In the previous article, we saw how to set up Terraform to build our infrastructure using code. Now, we’ll learn how to use GitLab’s automation to deploy our changes. That means whenever we change something in our code, GitLab will automatically apply those changes—so we don’t have to do it by hand every time.

Setup Overview

  • Version Control with GitLab: Store your Terraform configurations in a GitLab repository. This approach takes advantage of GitLab’s version control capabilities to track and review changes in infrastructure code.

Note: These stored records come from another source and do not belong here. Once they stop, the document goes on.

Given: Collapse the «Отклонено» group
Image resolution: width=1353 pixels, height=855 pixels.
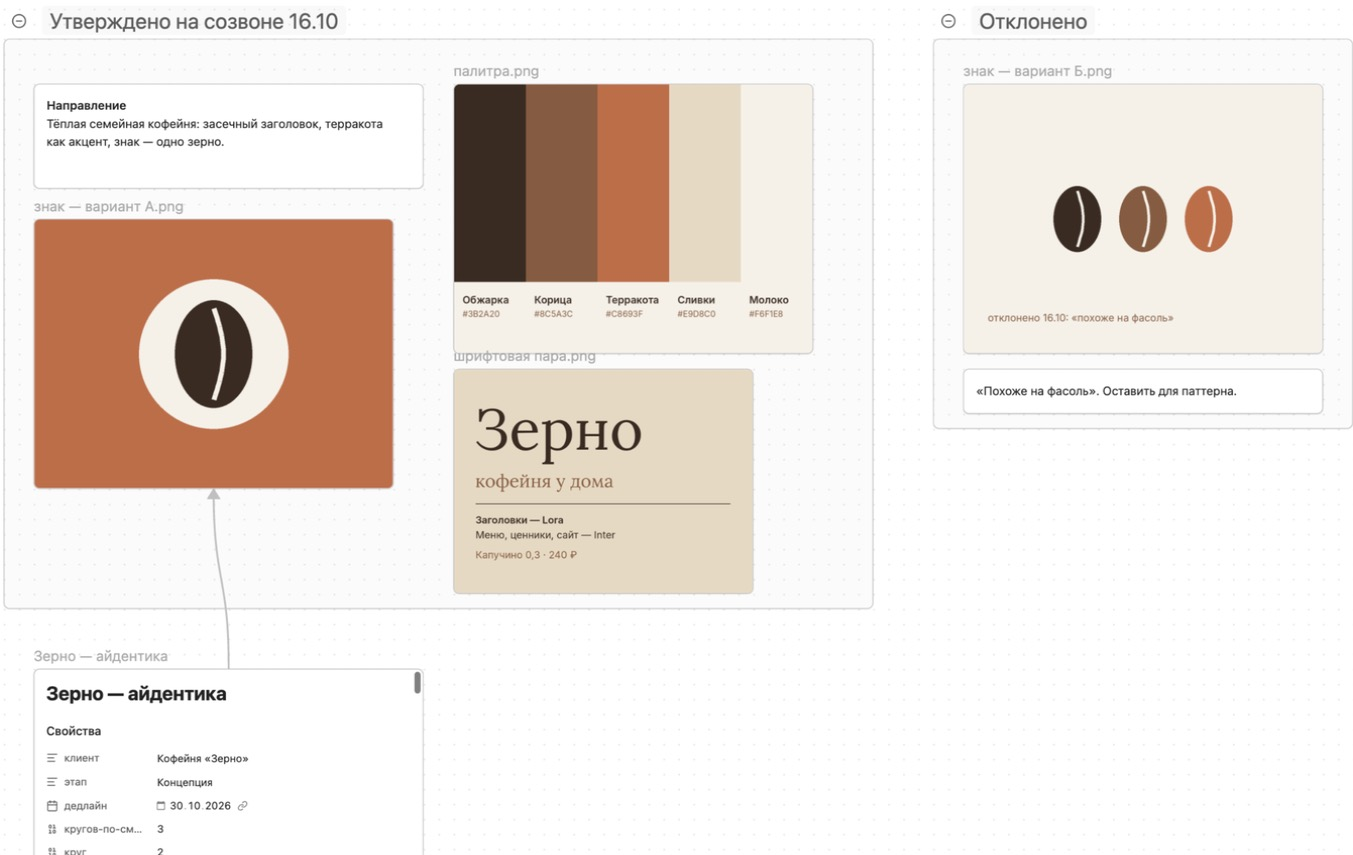Looking at the screenshot, I should pos(948,21).
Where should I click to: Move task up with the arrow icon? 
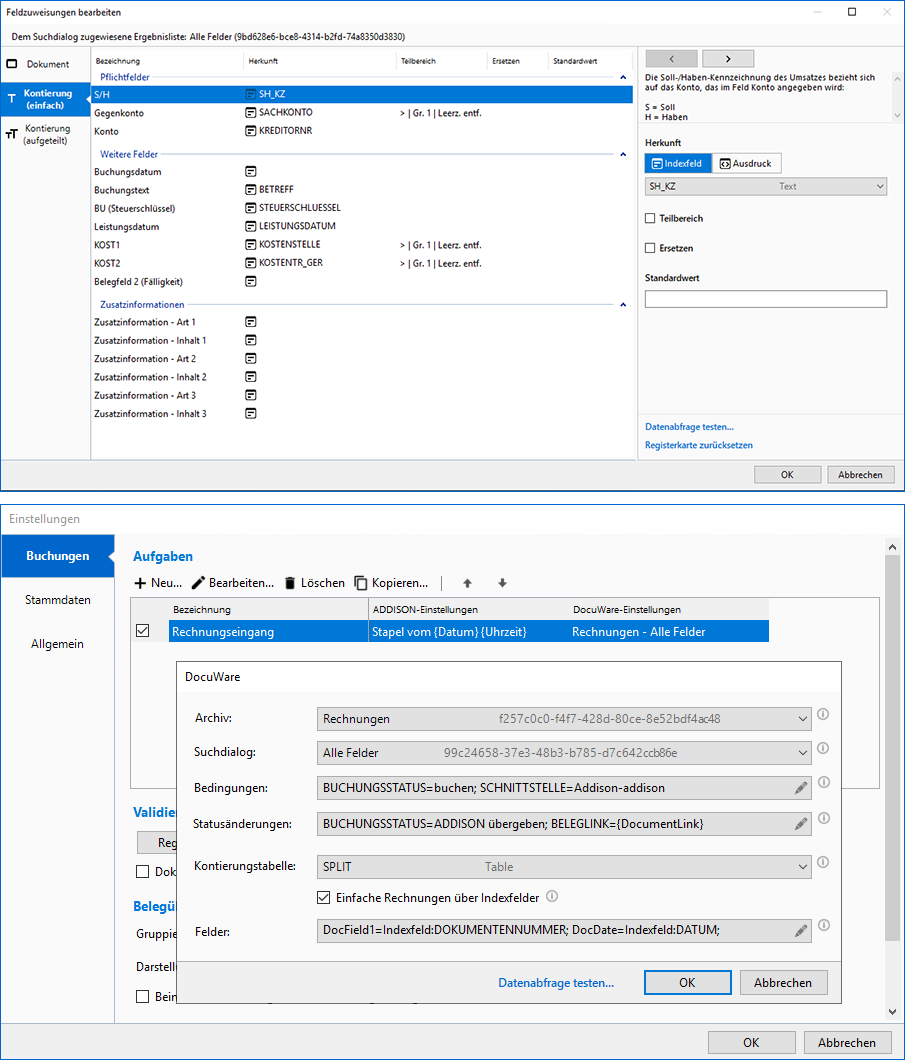click(x=466, y=583)
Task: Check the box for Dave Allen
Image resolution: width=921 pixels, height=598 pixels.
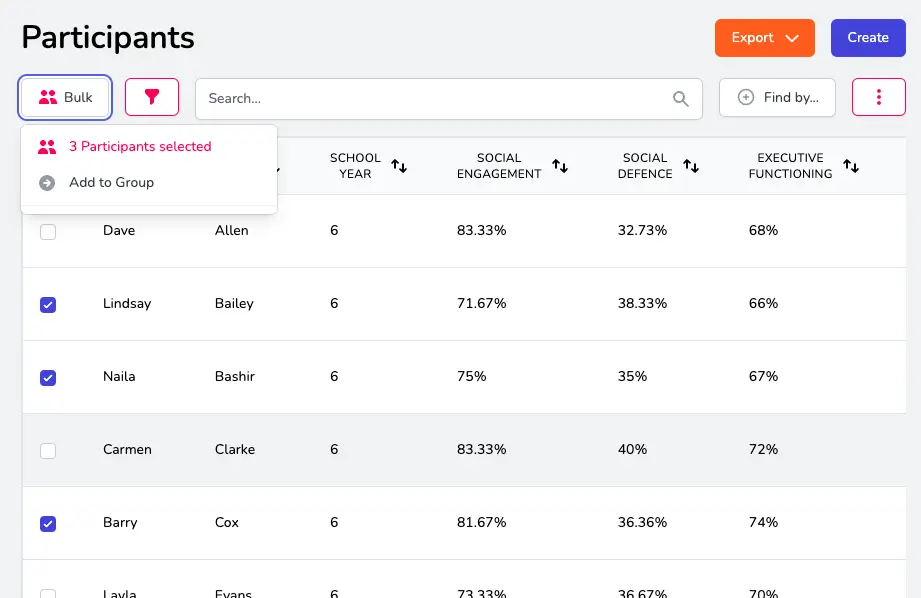Action: 48,232
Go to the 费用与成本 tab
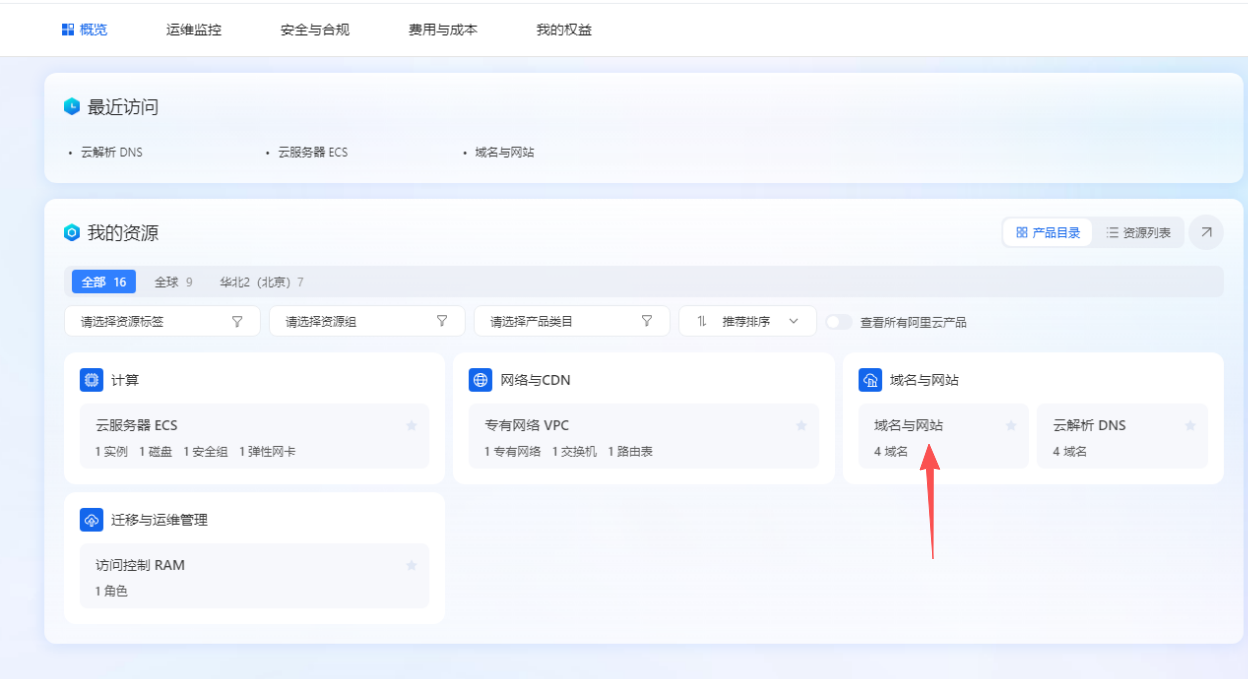The width and height of the screenshot is (1248, 679). [442, 30]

  • Automated Pipelines: Utilize GitLab CI/CD pipelines to automate the process of testing and deploying the Terraform configurations. Pipelines can be configured to trigger on commits, merging requests, or manual requests.

  • AWS Integration: Configure Terraform to manage AWS resources by using the AWS provider. The AWS credentials and access controls should be securely managed, often using environment variables or encrypted secrets in GitLab.

Typical Pipeline Steps

  • Initiate: Initialize Terraform configurations in the pipeline. This step sets up Terraform to manage the specified resources.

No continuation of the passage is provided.